Work required: Pictures stay out of the copy. Retype exactly, and only, the lines from the one containing "Task: Change the database location via link" through the end of the listing below.
======== Listed entries ========
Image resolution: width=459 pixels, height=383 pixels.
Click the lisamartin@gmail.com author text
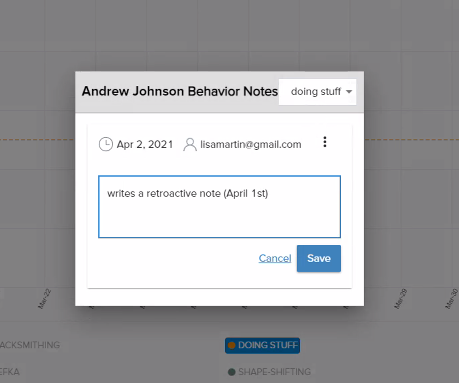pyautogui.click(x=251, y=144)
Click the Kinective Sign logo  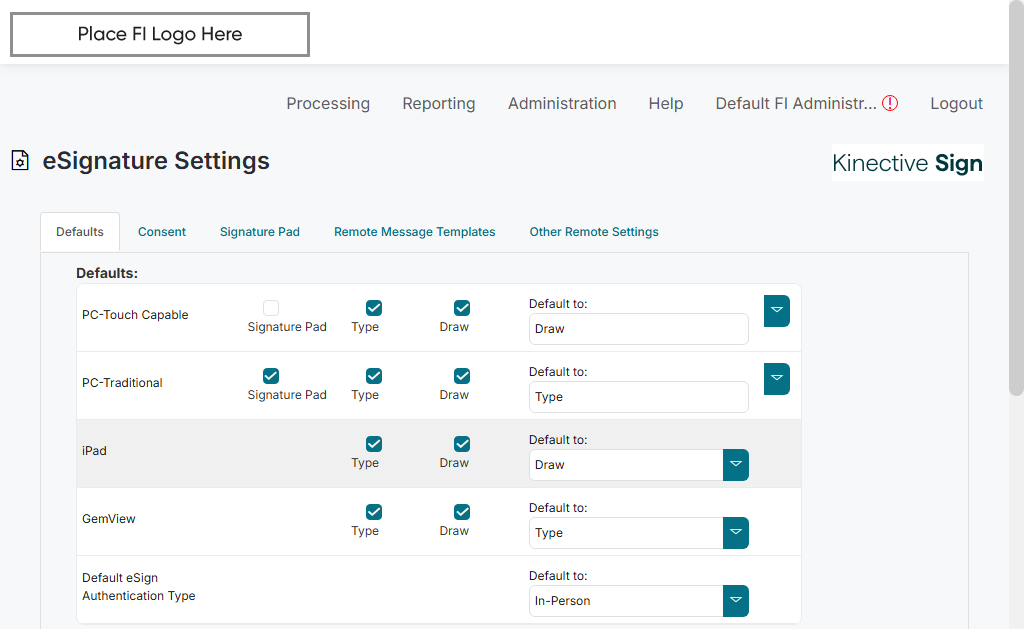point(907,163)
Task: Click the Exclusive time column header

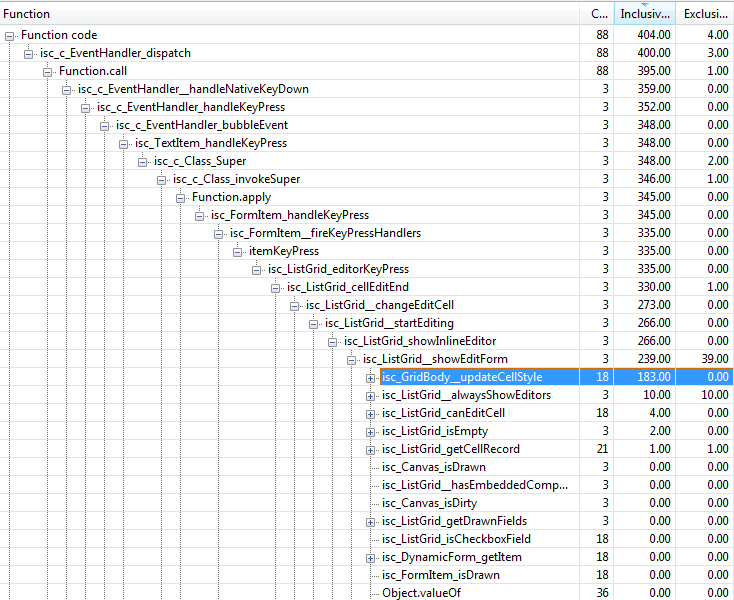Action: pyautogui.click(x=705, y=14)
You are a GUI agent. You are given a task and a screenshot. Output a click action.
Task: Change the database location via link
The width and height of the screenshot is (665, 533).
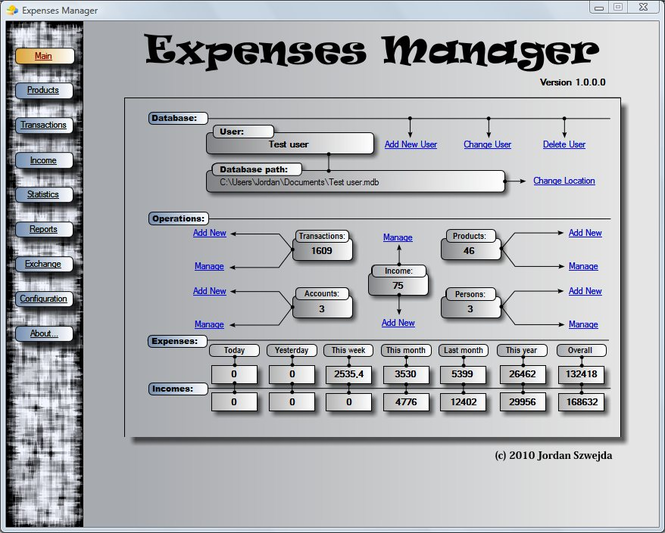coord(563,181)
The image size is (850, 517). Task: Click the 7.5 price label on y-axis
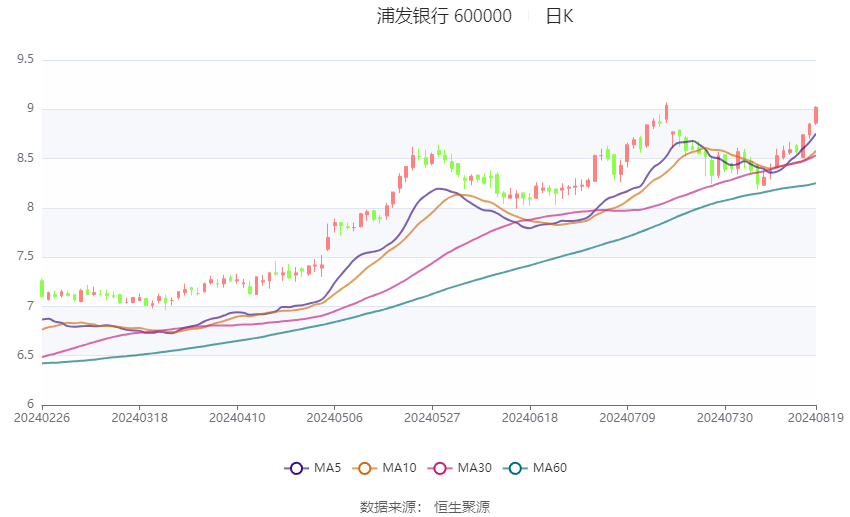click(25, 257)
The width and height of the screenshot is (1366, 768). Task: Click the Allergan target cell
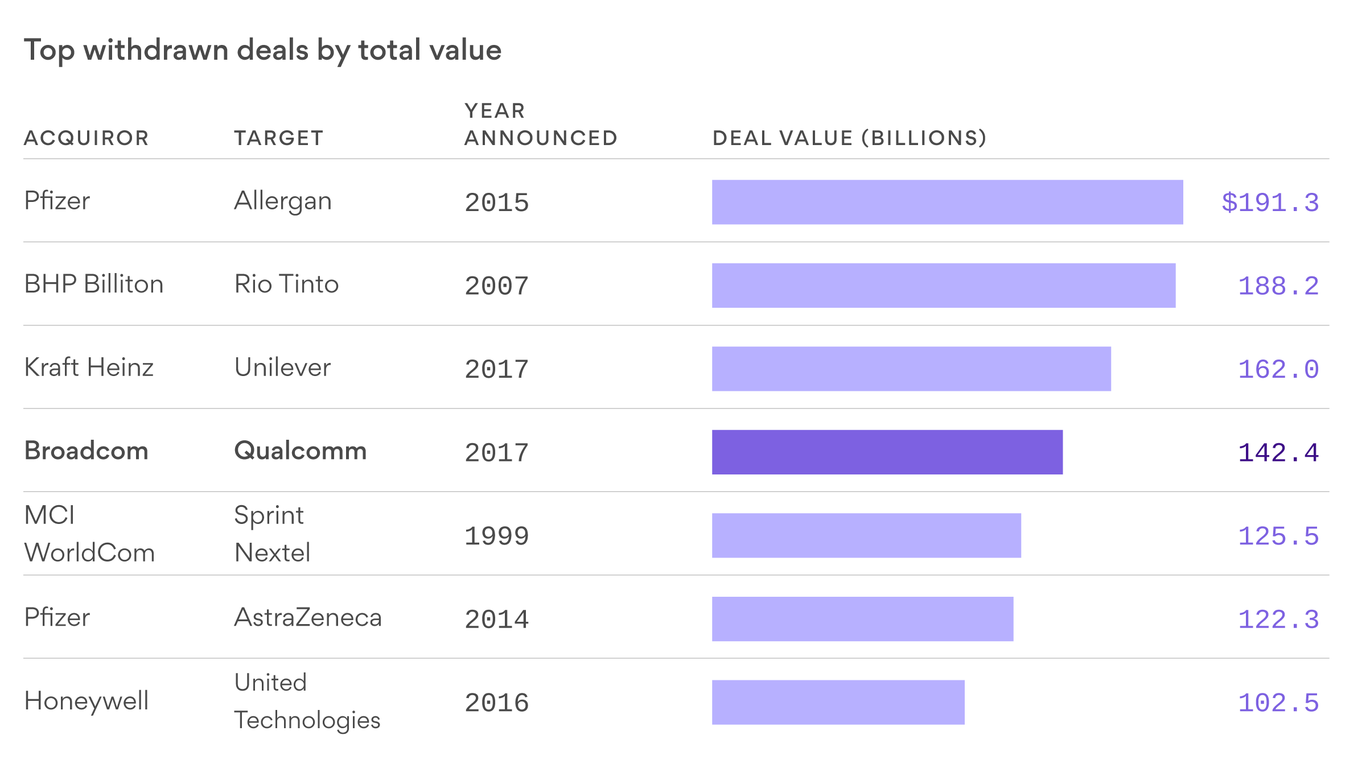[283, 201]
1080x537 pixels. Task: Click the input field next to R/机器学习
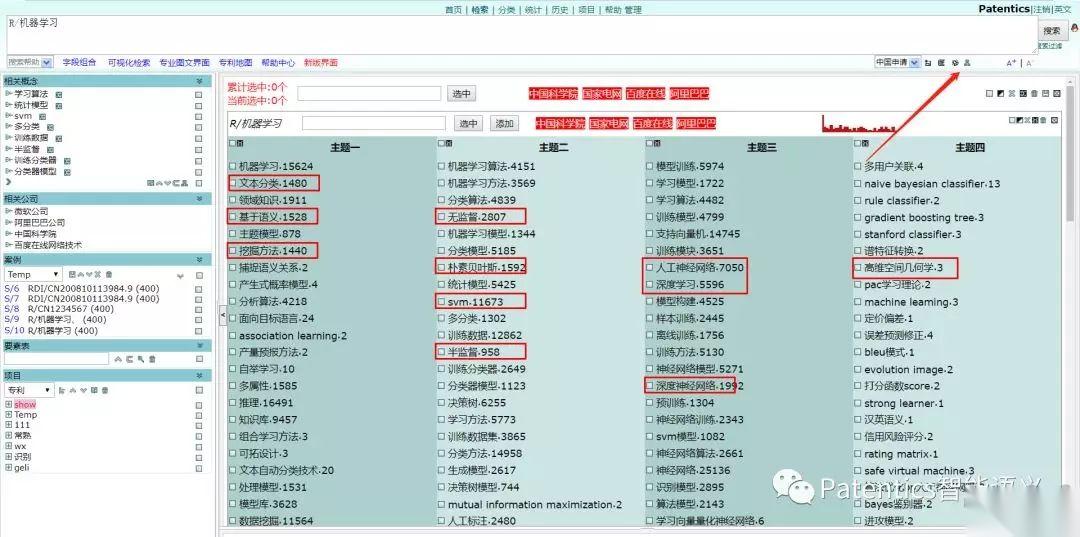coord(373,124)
========
Expected answer:
Task: Change the database location via link
The width and height of the screenshot is (665, 533).
coord(563,181)
The image size is (850, 517). Task: Click the 7.5 price label on y-axis
click(25, 257)
The width and height of the screenshot is (1366, 768). Task: Click the Allergan target cell
[283, 201]
1080x537 pixels. Task: Click the input field next to R/机器学习
coord(373,124)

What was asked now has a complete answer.